» Directions: Scan the records for the string "will", then copy each line that has it.
(Beginning of Available records)
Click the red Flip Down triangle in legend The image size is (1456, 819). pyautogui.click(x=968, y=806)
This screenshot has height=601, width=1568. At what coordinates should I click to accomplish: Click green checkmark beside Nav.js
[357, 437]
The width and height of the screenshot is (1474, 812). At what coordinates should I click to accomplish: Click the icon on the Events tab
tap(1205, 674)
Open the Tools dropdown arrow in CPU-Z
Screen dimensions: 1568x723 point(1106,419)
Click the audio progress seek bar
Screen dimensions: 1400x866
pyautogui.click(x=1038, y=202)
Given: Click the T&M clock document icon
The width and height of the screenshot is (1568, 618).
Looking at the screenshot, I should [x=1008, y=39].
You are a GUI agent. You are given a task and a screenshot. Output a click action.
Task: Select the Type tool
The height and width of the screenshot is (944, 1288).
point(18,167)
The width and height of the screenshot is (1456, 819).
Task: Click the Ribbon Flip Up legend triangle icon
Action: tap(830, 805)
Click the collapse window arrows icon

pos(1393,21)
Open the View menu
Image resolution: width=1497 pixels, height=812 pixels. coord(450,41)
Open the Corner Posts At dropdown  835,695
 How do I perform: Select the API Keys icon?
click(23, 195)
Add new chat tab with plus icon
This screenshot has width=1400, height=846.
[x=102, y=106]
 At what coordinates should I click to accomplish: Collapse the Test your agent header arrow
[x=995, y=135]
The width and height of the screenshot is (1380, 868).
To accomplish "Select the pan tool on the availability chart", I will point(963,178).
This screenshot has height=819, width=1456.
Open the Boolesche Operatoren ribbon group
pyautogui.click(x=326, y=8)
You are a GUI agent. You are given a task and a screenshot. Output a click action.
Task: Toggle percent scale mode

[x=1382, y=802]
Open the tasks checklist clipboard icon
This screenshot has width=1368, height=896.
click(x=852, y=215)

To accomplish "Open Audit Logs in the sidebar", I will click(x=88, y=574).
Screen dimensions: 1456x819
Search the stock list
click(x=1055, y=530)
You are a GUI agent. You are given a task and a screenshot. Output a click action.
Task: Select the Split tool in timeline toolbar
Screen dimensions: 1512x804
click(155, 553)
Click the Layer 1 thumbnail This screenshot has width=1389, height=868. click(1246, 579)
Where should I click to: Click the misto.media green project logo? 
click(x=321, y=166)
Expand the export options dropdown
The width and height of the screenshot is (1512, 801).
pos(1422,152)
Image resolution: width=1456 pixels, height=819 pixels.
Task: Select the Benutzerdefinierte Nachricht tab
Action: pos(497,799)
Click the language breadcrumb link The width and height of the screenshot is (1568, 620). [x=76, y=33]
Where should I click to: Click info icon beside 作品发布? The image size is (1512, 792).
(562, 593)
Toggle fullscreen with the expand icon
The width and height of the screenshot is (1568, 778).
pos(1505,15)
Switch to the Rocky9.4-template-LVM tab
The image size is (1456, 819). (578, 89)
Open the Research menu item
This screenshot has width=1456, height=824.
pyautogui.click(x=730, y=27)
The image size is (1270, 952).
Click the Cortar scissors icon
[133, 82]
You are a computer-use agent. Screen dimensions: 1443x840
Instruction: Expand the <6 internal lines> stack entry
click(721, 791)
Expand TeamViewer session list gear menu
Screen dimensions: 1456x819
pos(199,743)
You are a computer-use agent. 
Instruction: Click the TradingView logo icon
(End of Available records)
» Answer:
To accomplish "Select the pan tool on the availability chart", I will point(963,178).
To accomplish "Open Audit Logs in the sidebar", I will click(x=88, y=574).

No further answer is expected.